Turquie : l'opposition dénonce des tentatives de fraude électorale

Turquie : l'opposition dénonce des tentatives de fraude électorale
Plus de 56 millions d'électeurs étaient appelés à voter pour leur président et leurs députés. (Ici Recep Tayyip Erdogan)

Orange avec AFP, publié le dimanche 24 juin 2018 à 16h46

Craignant des fraudes, en particulier dans le sud-est à majorité kurde, opposants et ONG ont mobilisé plusieurs centaines de milliers d'observateurs pour surveiller les urnes.

La Turquie votait dimanche 24 juin lors d'élections présidentielle et législatives à hauts risques pour le chef de l'Etat Recep Tayyip Erdogan qui fait face à des vents économiques contraires et une opposition déterminée à stopper sa course vers davantage de pouvoirs. Le principal parti d'opposition turc a dénoncé des tentatives de fraude.



"De nombreuses plaintes nous sont parvenues", surtout de la province de Sanliurfa (sud-est), a déclaré le porte-parole du CHP (social-démocrate), Bülent Tezcan, lors d'une conférence de presse au siège de son parti à Ankara.

"Nos amis sont intervenus au moment où c'est arrivé", a-t-il ajouté.

Des tentatives de bourrage d'urnes

Il a énuméré plusieurs exemples de tentatives de bourrage d'urnes, avec notamment une urne comptant déjà une centaine de bulletins de vote, tous pour l'alliance dominée par le parti au pouvoir AKP (islamo-conservateur), avant même l'ouverture des bureaux.

Il a également diffusé une vidéo, qu'il affirme avoir authentifiée, d'un homme affirmant qu'il y avait plus de bulletins que d'électeurs déjà passés dans un bureau de vote à Suruç.

Ouverture d'une enquête

Le procureur public de Sanliurfa, dont dépend Suruç, a affirmé avoir ouvert une enquête sur ces allégations et quatre personnes ont d'ores et déjà été arrêtées, selon l'agence de presse étatique Anadolu.

Craignant des fraudes, en particulier dans le sud-est à majorité kurde, opposants et ONG ont mobilisé plusieurs centaines de milliers d'observateurs pour surveiller les urnes. "Dans la région, il y a eu des assauts, des menaces pour arrêter nos observateurs", a affirmé M. Tezcan.

Il a aussi déploré la présence de "personnes armées dans les rues", qui essayent de créer selon lui "une atmosphère de terreur pour les électeurs".

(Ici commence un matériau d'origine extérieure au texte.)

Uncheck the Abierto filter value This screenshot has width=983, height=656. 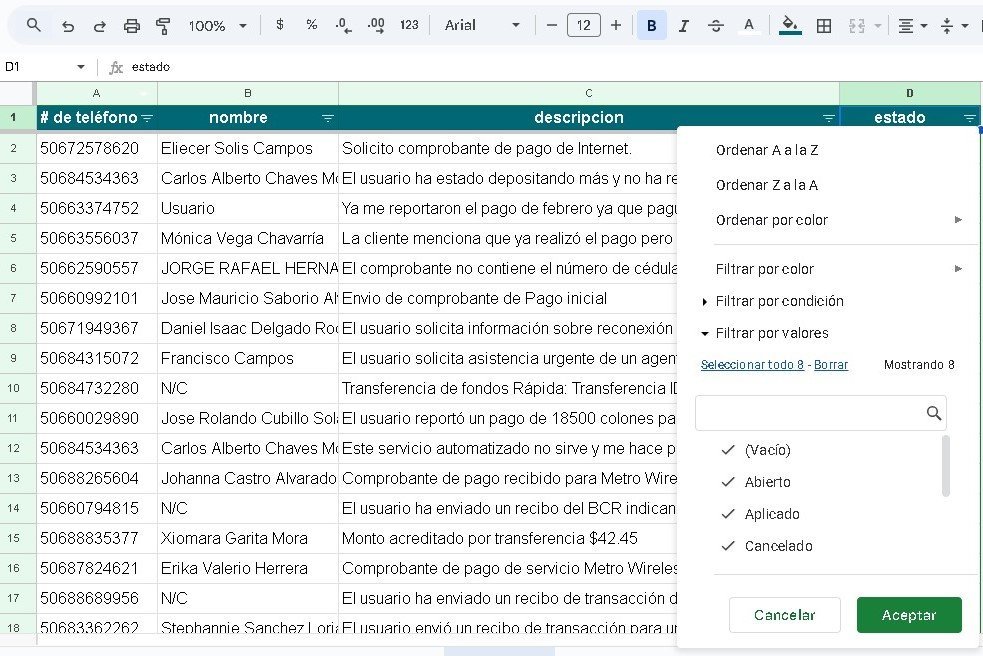729,482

Le principal parti prokurde HDP a également dénoncé sur les réseaux sociaux des tentatives de fraude et d'intimidation similaires dans le sud-est.

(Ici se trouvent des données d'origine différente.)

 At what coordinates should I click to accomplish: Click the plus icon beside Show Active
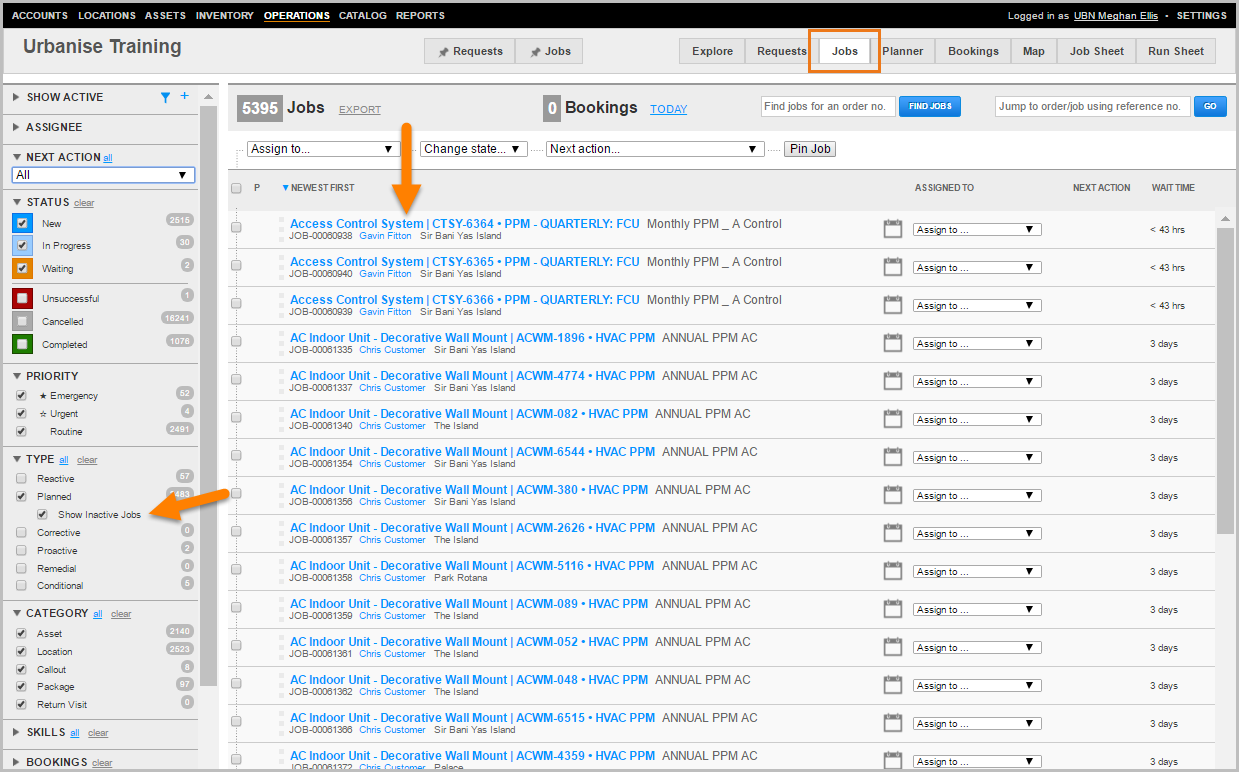click(184, 97)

Un régime hyper-présidentiel

Mais le président Recep Tayyip Erdogan a affirmé après avoir voté à Istanbul "qu'il n'y avait pas de problème sérieux à travers la Turquie" dans le déroulement du double scrutin.

Plus de 56 millions d'électeurs étaient appelés à voter pour leur président et leurs députés, dans un scrutin qui marquera le passage du système parlementaire en vigueur à un régime hyper-présidentiel, voulu par M. Erdogan, mais décrié par ses opposants.

Le chef du CHP, Kemal Kiliçdaroglu, a lancé, peu après avoir voté à Ankara, un appel à "tous les fonctionnaires" à déjouer les tentatives de fraude: "S'il vous plaît, n'oubliez pas que vous êtes fonctionnaires de l'Etat. Vous n'êtes pas fonctionnaires d'un parti politique."

Le candidat du CHP, Muharrem Ince, s'est imposé comme le principal rival du président sortant et a réitéré dimanche sa volonté d'attendre les résultats des scrutins devant le siège de la haute autorité électorale.

Par ailleurs, Anadolu a rapporté que des procédures judiciaires avaient été engagées contre 10 étrangers accusés, selon l'agence, d'avoir tenté de se faire passer pour des observateurs internationaux. D'après l'agence, trois Français, trois Allemands et trois Italiens figurent parmi les personnes interpellées.

Thomas Rymer, porte-parole de la mission de l'OSCE déployée en Turquie, a déclaré "n'avoir aucune information" selon laquelle il s'agit de membres de sa mission.